Translational Breast Cancer Research Studentships, 2016-2017

Jonathan Araya Yonathan Araya is a PhD student in the Department of Medical Biophysics, under the supervision of Dr. Timothy Scholl. Yonathan is currently investigating the uptake, penetration, homogeneity, and distribution of serum albumin in breast cancer tumours. The albumin-SPARC (secreted protein acidic and rich in cysteine)-glycoprotein 60 pathway has been shown as a marker for angiogenic blood vessels in breast cancer tumours. Using a novel magnetic resonance field-cycling imaging method, called delta relaxation-enhanced magnetic resonance (dreMR), and the targetable contrast agent Albavar, he proposes to evaluate albumin trafficking to improve the early detection capabilities of aggressive breast cancer phenotypes. dreMR imaging will improve current clinical limitations for protein based MR imaging.
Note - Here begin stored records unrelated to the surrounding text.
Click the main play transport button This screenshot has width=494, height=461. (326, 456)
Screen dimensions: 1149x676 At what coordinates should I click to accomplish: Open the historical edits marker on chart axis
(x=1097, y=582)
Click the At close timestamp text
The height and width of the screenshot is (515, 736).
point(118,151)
Alexandra Hauser-Kawaguchi Alexandra Hauser-Kawaguchi is a PhD student in the Department of Chemistry, under the supervision of Dr. Len Luyt. Receptor for hyaluronan mediated motility (RHAMM) is one of the biological receptors for hyaluronan (HA), a large carbohydrate that is associated with breast cancer progression. RHAMM is associated with breast cancer progression, metastasis, and relapse of the disease. We have synthesized a truncated version of the receptor, 7 kDa RHAMM, by chemical methods, and have shown that it is a suitable replacement receptor for screening new peptide ligands that we discover. In addition, we have developed RHAMM peptide mimics that block normal RHAMM function in cells, and are less likely to be broken down by the body. We are currently investigating them for their therapeutic and diagnostic potential in RHAMM-expressing breast cancer.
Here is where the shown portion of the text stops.